SACNet: A Spatially Adaptive Convolution Network for 2D Multi-organ Medical Segmentation
Lin Zhang, Wenbo Gao, Jie Yi, Yunyun Yang
TL;DR
This work tackles variability across organ targets and complex backgrounds in multi-organ segmentation by introducing SACNet, an architecture built around the Adaptive Receptive Field Module (ARFM) that leverages Deformable Convolution V3 (DCNv3) and transformer-inspired designs. A WideNet strategy shares DCNv3 weights between encoder and decoder to expand width without increasing depth, improving efficiency. The Continuity Dynamic Adjustment Loss (CTLoss) combines adaptive t-vMF Dice loss with cross-entropy and updates its concentration parameter based on IOU after each epoch, balancing easy and hard classes during training.
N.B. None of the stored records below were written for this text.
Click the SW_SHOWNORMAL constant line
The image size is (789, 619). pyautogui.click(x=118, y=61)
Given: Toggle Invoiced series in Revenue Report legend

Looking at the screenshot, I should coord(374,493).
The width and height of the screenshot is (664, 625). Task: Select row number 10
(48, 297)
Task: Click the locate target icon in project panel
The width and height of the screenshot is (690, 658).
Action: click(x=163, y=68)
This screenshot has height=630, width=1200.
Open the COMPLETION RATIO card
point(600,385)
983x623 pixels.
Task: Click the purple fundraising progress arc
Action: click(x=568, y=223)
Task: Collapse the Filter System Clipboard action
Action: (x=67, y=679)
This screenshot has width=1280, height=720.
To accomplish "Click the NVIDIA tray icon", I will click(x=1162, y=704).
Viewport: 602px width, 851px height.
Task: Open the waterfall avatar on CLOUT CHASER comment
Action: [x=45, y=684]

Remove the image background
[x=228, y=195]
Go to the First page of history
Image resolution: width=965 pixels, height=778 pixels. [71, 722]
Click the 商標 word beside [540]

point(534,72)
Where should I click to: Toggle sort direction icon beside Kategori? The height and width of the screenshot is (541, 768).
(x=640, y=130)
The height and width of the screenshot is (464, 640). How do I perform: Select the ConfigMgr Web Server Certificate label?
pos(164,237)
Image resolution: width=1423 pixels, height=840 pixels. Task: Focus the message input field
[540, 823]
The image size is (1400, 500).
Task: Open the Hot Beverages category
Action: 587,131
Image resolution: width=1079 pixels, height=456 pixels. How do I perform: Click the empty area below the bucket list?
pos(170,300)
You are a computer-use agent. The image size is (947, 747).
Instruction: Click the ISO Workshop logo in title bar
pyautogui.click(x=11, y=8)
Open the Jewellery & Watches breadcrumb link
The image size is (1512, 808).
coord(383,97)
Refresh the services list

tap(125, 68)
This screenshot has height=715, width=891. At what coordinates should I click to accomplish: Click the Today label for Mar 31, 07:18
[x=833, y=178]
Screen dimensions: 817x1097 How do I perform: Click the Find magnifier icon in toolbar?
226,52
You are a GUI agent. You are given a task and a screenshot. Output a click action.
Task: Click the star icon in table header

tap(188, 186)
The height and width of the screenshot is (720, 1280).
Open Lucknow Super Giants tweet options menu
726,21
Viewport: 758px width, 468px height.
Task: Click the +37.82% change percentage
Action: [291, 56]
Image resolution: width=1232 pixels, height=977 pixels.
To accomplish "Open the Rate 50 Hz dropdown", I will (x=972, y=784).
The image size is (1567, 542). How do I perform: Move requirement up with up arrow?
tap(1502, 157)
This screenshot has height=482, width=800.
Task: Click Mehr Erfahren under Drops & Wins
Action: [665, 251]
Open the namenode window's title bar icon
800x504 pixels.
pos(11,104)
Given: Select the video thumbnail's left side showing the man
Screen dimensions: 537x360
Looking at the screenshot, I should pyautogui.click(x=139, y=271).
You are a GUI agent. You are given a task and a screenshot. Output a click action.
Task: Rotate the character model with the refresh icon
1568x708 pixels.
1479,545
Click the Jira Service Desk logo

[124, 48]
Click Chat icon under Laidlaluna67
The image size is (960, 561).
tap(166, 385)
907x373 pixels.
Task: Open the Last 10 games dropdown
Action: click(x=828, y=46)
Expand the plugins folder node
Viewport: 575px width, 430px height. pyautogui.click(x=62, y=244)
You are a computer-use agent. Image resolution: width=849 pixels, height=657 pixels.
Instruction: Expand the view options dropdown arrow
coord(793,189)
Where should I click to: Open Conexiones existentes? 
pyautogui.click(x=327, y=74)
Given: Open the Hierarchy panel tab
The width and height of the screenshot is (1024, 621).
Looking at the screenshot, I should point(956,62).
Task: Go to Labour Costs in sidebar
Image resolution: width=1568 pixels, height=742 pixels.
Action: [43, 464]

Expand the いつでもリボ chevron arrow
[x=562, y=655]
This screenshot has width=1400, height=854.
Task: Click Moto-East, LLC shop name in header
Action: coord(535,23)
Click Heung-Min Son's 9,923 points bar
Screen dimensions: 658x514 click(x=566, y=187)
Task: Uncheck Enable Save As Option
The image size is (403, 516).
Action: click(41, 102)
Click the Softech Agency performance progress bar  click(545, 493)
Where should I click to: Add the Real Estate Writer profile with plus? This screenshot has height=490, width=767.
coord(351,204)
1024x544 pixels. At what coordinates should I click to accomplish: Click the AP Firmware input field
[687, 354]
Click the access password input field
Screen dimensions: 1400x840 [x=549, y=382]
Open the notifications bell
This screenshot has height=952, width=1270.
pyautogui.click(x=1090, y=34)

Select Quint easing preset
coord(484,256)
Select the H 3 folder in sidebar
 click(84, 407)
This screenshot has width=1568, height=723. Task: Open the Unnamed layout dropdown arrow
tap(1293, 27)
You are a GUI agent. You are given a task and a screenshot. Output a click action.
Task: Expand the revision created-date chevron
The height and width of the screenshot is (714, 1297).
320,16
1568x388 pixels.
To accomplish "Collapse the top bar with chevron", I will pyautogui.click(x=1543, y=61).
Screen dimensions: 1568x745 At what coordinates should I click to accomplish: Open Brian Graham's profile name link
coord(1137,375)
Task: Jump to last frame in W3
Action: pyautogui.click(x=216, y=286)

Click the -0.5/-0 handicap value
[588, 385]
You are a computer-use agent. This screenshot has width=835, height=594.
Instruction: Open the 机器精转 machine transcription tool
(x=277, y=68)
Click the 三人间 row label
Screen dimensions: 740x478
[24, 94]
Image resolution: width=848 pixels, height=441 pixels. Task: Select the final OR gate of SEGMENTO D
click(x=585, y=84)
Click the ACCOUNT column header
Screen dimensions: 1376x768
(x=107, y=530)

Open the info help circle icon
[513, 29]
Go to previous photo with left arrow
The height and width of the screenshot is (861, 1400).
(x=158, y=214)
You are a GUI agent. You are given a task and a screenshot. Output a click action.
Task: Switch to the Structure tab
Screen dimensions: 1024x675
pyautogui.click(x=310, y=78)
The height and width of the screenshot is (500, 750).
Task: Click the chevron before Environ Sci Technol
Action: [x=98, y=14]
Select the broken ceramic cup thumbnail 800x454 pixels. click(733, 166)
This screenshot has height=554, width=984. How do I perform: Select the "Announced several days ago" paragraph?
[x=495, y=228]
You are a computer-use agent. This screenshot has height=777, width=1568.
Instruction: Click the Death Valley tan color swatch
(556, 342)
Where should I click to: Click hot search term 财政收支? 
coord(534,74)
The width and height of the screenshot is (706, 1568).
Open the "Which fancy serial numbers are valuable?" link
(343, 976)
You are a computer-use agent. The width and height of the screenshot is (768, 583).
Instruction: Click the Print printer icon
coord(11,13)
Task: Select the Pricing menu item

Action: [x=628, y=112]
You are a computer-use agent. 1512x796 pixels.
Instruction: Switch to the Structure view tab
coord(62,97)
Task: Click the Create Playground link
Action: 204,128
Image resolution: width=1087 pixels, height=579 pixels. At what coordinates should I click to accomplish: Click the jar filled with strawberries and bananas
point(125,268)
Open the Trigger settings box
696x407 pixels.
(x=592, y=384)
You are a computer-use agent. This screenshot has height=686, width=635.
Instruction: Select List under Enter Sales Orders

Evaluated on the Synapse dataset with additional 3D slice assessments on ACDC, SACNet achieves state-of-the-art segmentation performance for multiple abdominal organs and is supported by ablations that confirm the contribution of ARFM, WideNet, and CTLoss to the gains.
Abstract
Multi-organ segmentation in medical image analysis is crucial for diagnosis and treatment planning. However, many factors complicate the task, including variability in different target categories and interference from complex backgrounds. In this paper, we utilize the knowledge of Deformable Convolution V3 (DCNv3) and multi-object segmentation to optimize our Spatially Adaptive Convolution Network (SACNet) in three aspects: feature extraction, model architecture, and loss constraint, simultaneously enhancing the perception of different segmentation targets. Firstly, we propose the Adaptive Receptive Field Module (ARFM), which combines DCNv3 with a series of customized block-level and architecture-level designs similar to transformers. This module can capture the unique features of different organs by adaptively adjusting the receptive field according to various targets. Secondly, we utilize ARFM as building blocks to construct the encoder-decoder of SACNet and partially share parameters between the encoder and decoder, making the network wider rather than deeper. This design achieves a shared lightweight decoder and a more parameter-efficient and effective framework. Lastly, we propose a novel continuity dynamic adjustment loss function, based on t-vMF dice loss and cross-entropy loss, to better balance easy and complex classes in segmentation. Experiments on 3D slice datasets from ACDC and Synapse demonstrate that SACNet delivers superior segmentation performance in multi-organ segmentation tasks compared to several existing methods.